We sincerely appreciate the valuable feedback and constructive suggestions. Thanks so much for taking time and effort to review our paper.

Q1: The Attention Selectivity Index (ASI) requires minimal calibration data (10 prompts) to distinguish Drafters and Refiners. However, the method's sensitivity to calibration prompt diversity and content is not fully explored. For example, if prompts are biased toward specific visual domains, the layer classification might not generalize to broader scenarios, potentially affecting cache allocation accuracy.

A1: Thanks for the valuable feedback. We evaluated ASI robustness across three distinct visual domains using 128 calibration prompts each from HuggingFace datasets: flickr30k_captions_simCSE (human faces), architecture_house_building_prompts_SDXL (architecture details) and nature-dataset (natural landscapes). Table 1 shows consistent performance across all domains, confirming that drafter-refiner distinctions reflect intrinsic VAR model characteristics rather than domain-specific patterns.

Dataset	FID ↓	LPIPS ↓	PSNR ↑
Human Face	2.58	0.11	22.77
Architecture	2.57	0.11	22.81
Landscape	2.57	0.11	22.79

Table 1: Ablation of calibration data diversity and content

Q2: Additionally, I am curious whether the experimental conclusions are consistent with different amounts of calibration data. ScaleKV only tested on 10 prompts to determine the drafters and refiners—are there more conclusions supporting this?

A2: Thanks for the valuable question. We tested calibration sizes from 1 to 128 prompts using GPT-4o generated data. Table 2 demonstrates stable performance regardless of calibration size, validating that minimal data suffices to identify layer roles due to fundamental attention pattern differences and cache requirements.

Size	FID ↓	LPIPS ↓	PSNR ↑
1	2.58	0.11	22.78
4	2.57	0.11	22.79
16	2.57	0.11	22.81
64	2.57	0.11	22.81
128	2.57	0.11	22.81

Table 2: Ablation of calibration data size

Q3: Regarding actual running speed rather than computational load or GPU usage, I noticed in Fig7(b) that the latency for 1024×1024 resolution is only 52ms vs. 71ms compared to full cache. Are there any optimization potentials or observations here?

A3: Thanks for the valuable observation. ScaleKV prioritizes memory efficiency over raw speed, as VAR's main bottleneck is exponential KV cache growth at high resolutions. VAR is already significantly faster than diffusion transformers or traditional AR models of comparable size. Nevertheless, our compression method can be integrated with FlashAttention [1] to further optimize inference speed, achieving combined 2.66× speedup (77ms → 29ms) on Infinity-8B with NVIDIA A100-SXM4-80GB.

Method	Budget	Latency (ms)
Full KV	100%	77
ScaleKV	10%	46
ScaleKV + FlashAttention	10%	29

Table 3: Inference latency of Infinity-8B

[1] FlashAttention: Fast and Memory-Efficient Exact Attention with IO-Awareness

Q4: What other drawbacks does the current KV cache method have?

A4: Thanks for raising this important concern. As a post-training compression framework, ScaleKV's output quality is fundamentally bounded by the original VAR model's capabilities.

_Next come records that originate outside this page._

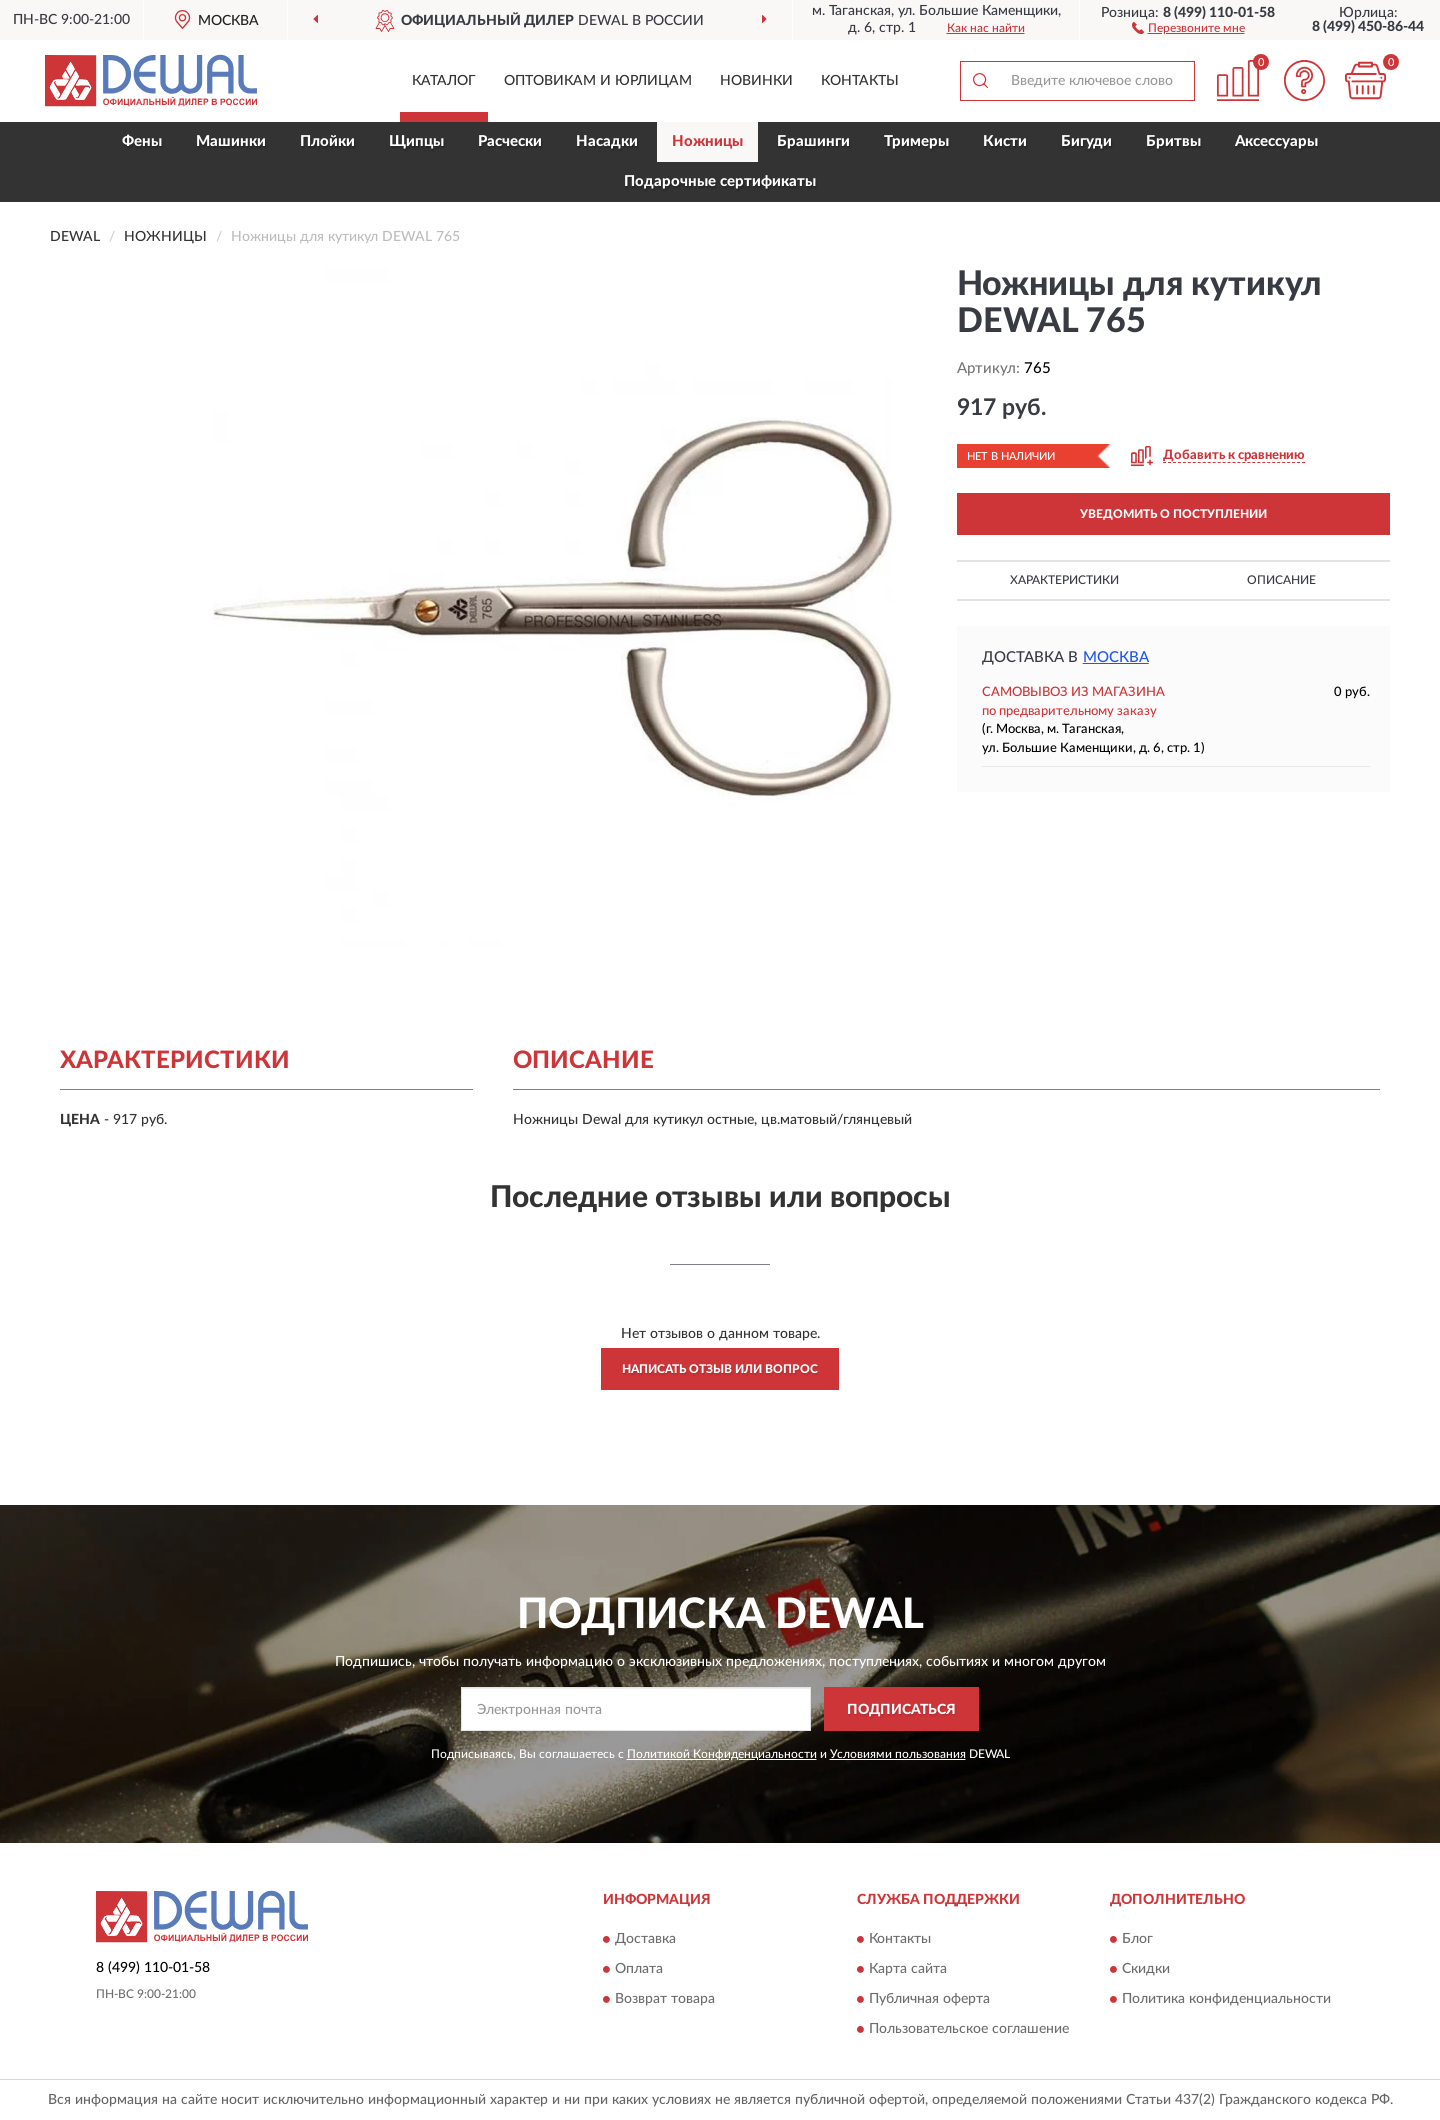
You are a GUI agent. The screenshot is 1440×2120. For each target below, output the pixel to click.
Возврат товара (665, 1999)
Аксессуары (1276, 141)
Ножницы (707, 141)
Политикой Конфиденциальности (722, 1754)
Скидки (1146, 1969)
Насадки (607, 141)
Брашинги (813, 141)
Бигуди (1086, 141)
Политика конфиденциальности (1226, 1999)
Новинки (756, 81)
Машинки (231, 141)
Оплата (639, 1969)
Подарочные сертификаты (720, 181)
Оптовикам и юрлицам (598, 81)
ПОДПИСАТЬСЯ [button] (901, 1710)
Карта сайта (908, 1969)
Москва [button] (1116, 657)
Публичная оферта (929, 1999)
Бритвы (1173, 141)
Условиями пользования (898, 1754)
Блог (1137, 1939)
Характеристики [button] (1064, 580)
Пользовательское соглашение (969, 2029)
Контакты (860, 81)
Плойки (327, 141)
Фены (142, 141)
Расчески (510, 141)
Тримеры (916, 141)
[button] (1188, 27)
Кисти (1005, 141)
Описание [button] (1281, 580)
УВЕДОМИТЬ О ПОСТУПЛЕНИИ (1173, 514)
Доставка (645, 1939)
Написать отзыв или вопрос (720, 1369)
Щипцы (416, 141)
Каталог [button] (444, 81)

Therefore, if the baseline quality of the original VAR models is unsatisfactory, achieving high-quality results with our method could be challenging.

2025-08-06

Thank you for the supplementary experiments. I also believe that optimizing the kv cache on the var architecture is a quite good motivation. I will raise the score to "accept".

2025-08-06

Thank you for reviewing our paper and providing valuable feedback. We're glad our rebuttal addressed your concerns, and we'll include the suggested experiments in the revised manuscript. Thanks again for your time and effort.

最终决定Accept (poster)

2025-09-17

The paper presents ScaleKV, a scale-aware KV cache compression framework for visual autoregressive (VAR) models that reduces memory usage by up to 90% while maintaining generation quality. Its main strengths lie in the clear identification of drafter/refiner layer patterns, extensive experiments on Infinity-2B/8B models, and robustness analyses showing stable performance across calibration sizes, domains, and architectural variations. While reviewers raised concerns about generalization to non-VAR frameworks and practical impact beyond Infinity-style models, the rebuttal addressed these points with additional experiments and discussions, leading to consensus that the work merits acceptance.